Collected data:
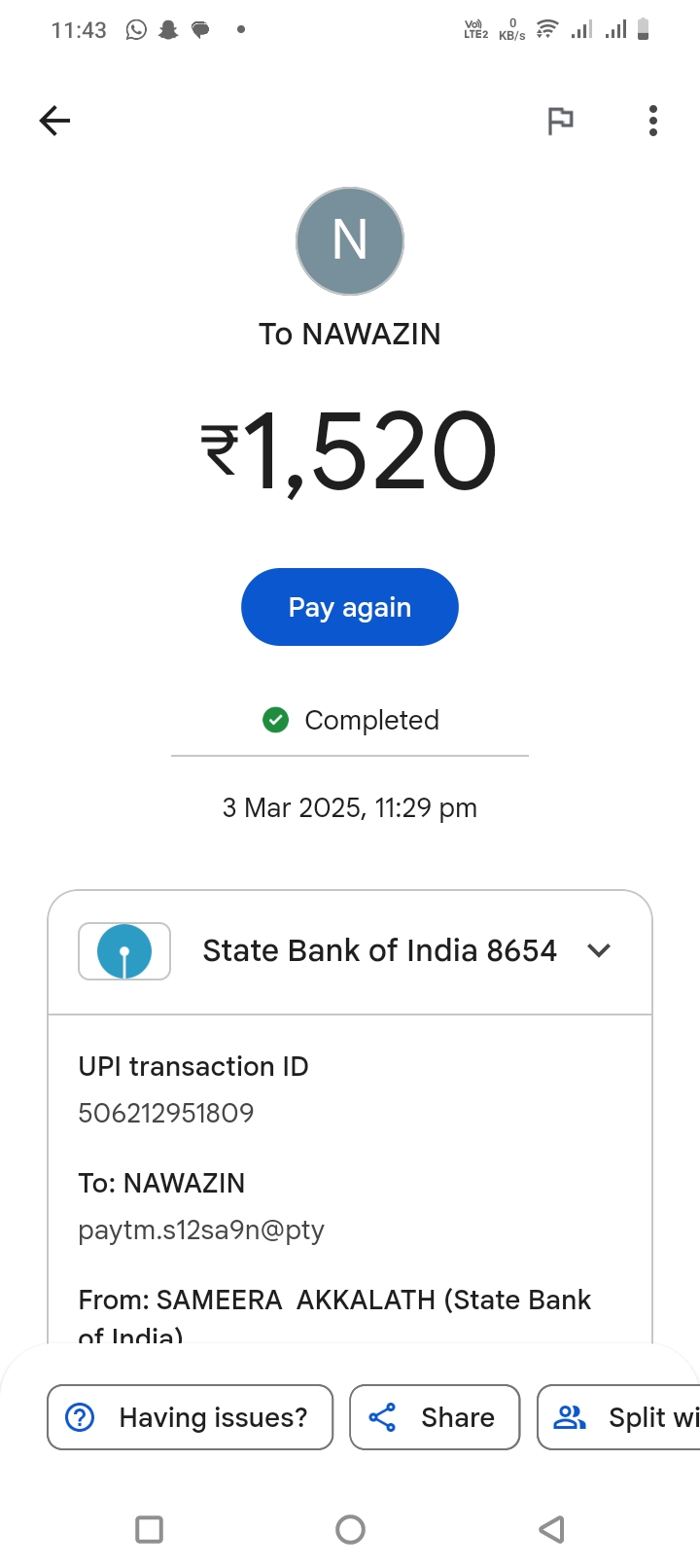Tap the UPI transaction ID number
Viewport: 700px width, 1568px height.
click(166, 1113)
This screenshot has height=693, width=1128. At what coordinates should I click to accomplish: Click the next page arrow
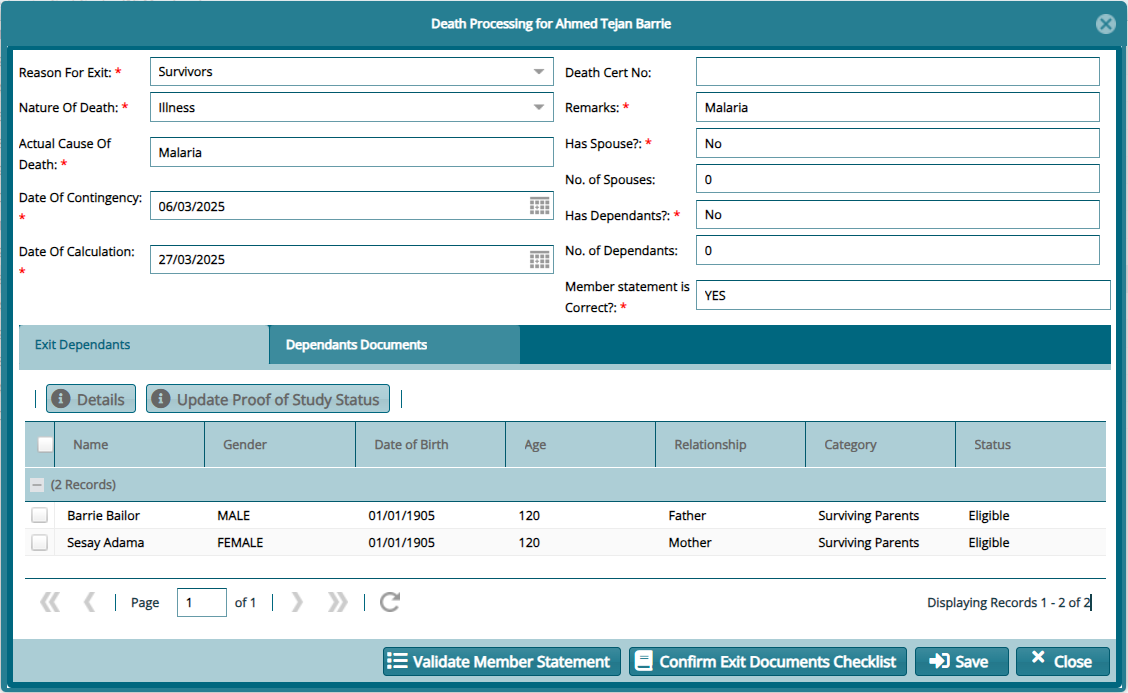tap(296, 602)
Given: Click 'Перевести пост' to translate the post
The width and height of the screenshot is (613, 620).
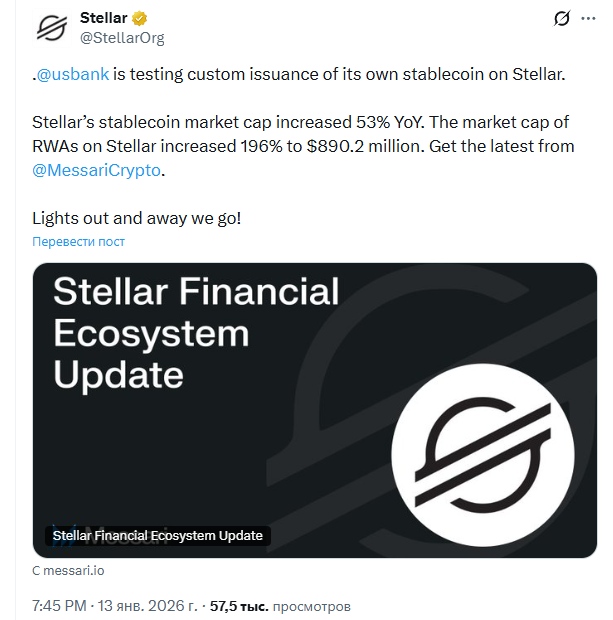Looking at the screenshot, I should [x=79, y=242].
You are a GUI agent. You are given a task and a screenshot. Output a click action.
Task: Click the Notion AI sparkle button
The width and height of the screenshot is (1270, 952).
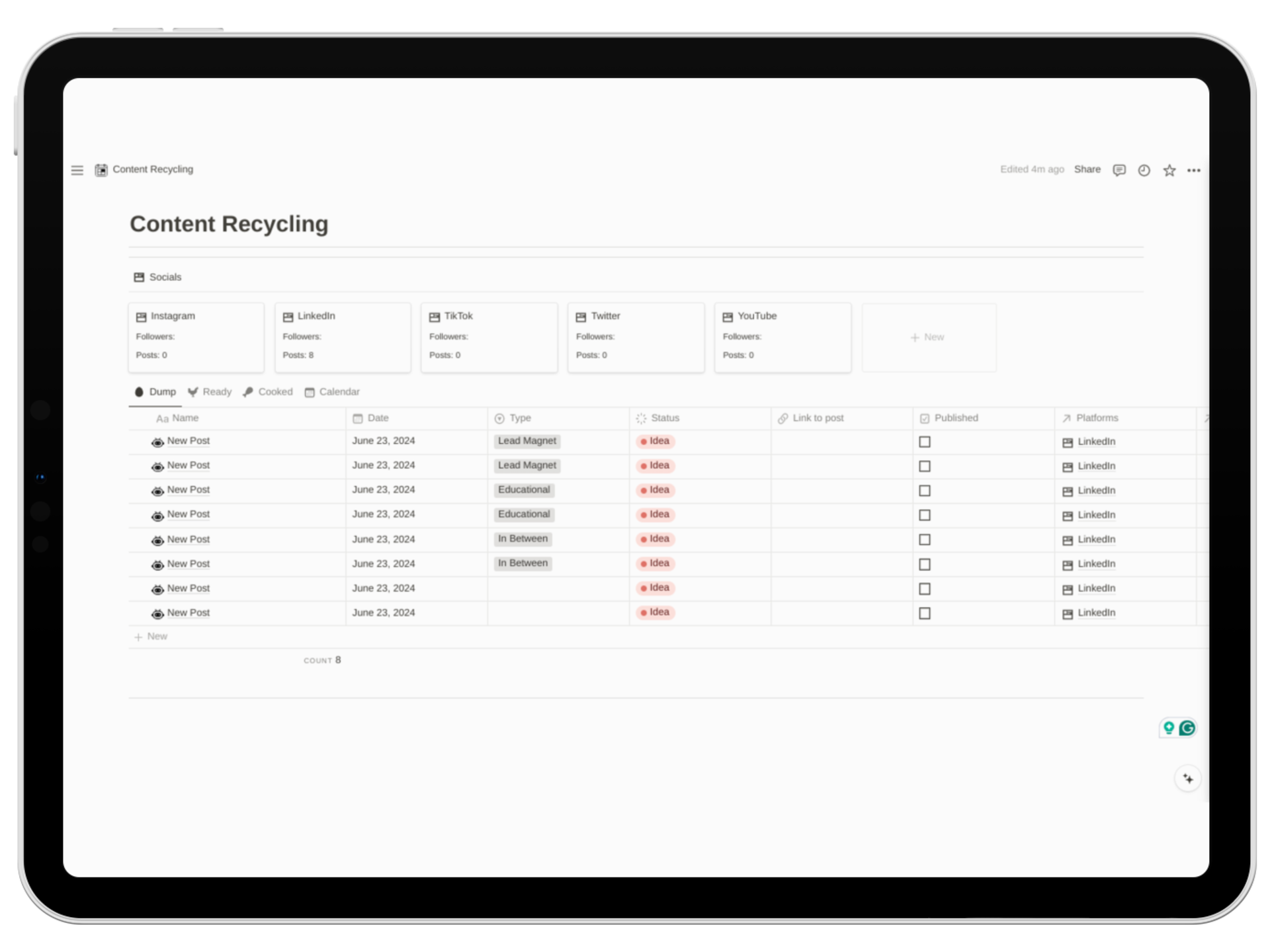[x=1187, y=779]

### Exercise goal
Give the rows from the line containing "This screenshot has" through the last line of the rows as a JSON list of strings, one string per line with blank lines skipped. Leave the pictures out.

### Output
[
  "This screenshot has height=693, width=1128. At what coordinates should I click to accomplish: Click the next page arrow",
  "tap(296, 602)",
  "Given: Click 'Перевести пост' to translate the post",
  "The width and height of the screenshot is (613, 620).",
  "Looking at the screenshot, I should [x=79, y=242].",
  "You are a GUI agent. You are given a task and a screenshot. Output a click action.",
  "Task: Click the Notion AI sparkle button",
  "The width and height of the screenshot is (1270, 952).",
  "[x=1187, y=779]"
]